#### Jobs:
A. Print the passage about National Geographic's "Yellowstone Live" special from "BOZEMAN, Montana - An" up to and including "on the prairie.", word for word.
B. In the passage about National Geographic's "Yellowstone Live" special, what is the goal of the Last Wild Places initiative?

BOZEMAN, Montana - An ambitious project from National Geographic is returning to Yellowstone National Park this week, and also will feature Montana's prairie. "Yellowstone Live" is a four-night special from the renowned science organization featuring live crews stationed across the Greater Yellowstone Ecosystem and the American Prairie Reserve. 

Daniel Kinka is a wildlife restoration manager with 
American Prairie Reserve. He said the grasslands near the Missouri Breaks often are overlooked, compared with Yellowstone and the Northern Continental Divide Ecosystem, but the three ecosystems share a lot of connections. 

Kinka thinks it's an honor that National Geographic is putting a spotlight on the prairie.

"The platform that they have to be able to tell good conservation stories is just unparalleled, and so we're very happy to be working with them, but also to be mentioned in the same breath as Yellowstone is really special," Kinka said. "American Prairie Reserve's kind of the third ecosystem in Montana that gets forgotten about."

National Geographic is partnering with the American Prairie Reserve on its Last Wild Places initiative, which aims to conserve wild places that sustain life on Earth and has a goal of protecting 30% of the planet by 2030. Montana's reserve is one of the largest intact grasslands remaining in the world.

#### Data block:
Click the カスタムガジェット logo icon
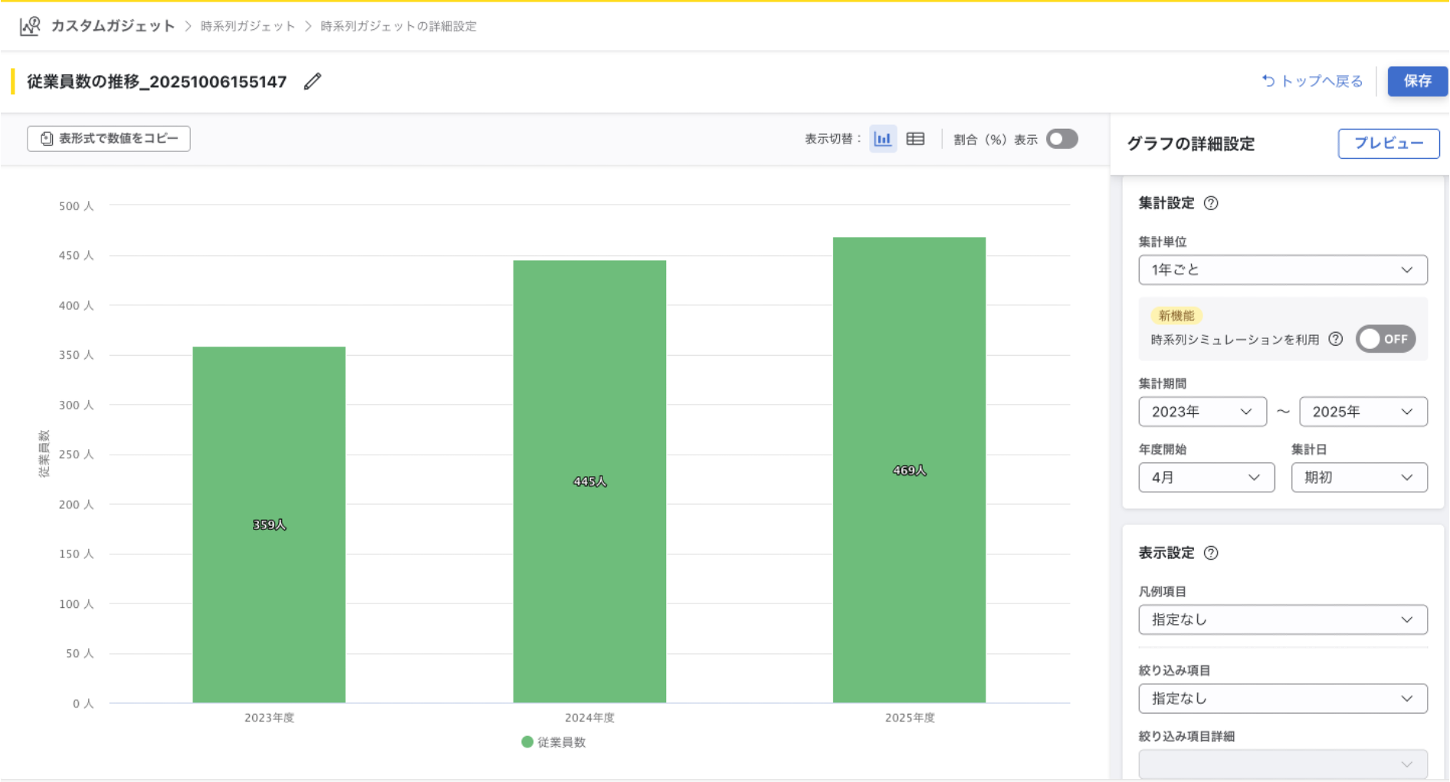1450x782 pixels. pos(30,26)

#### Solution list:
A.
BOZEMAN, Montana - An ambitious project from National Geographic is returning to Yellowstone National Park this week, and also will feature Montana's prairie. "Yellowstone Live" is a four-night special from the renowned science organization featuring live crews stationed across the Greater Yellowstone Ecosystem and the American Prairie Reserve. 

Daniel Kinka is a wildlife restoration manager with 
American Prairie Reserve. He said the grasslands near the Missouri Breaks often are overlooked, compared with Yellowstone and the Northern Continental Divide Ecosystem, but the three ecosystems share a lot of connections. 

Kinka thinks it's an honor that National Geographic is putting a spotlight on the prairie.

B. Protecting 30% of the planet by 2030.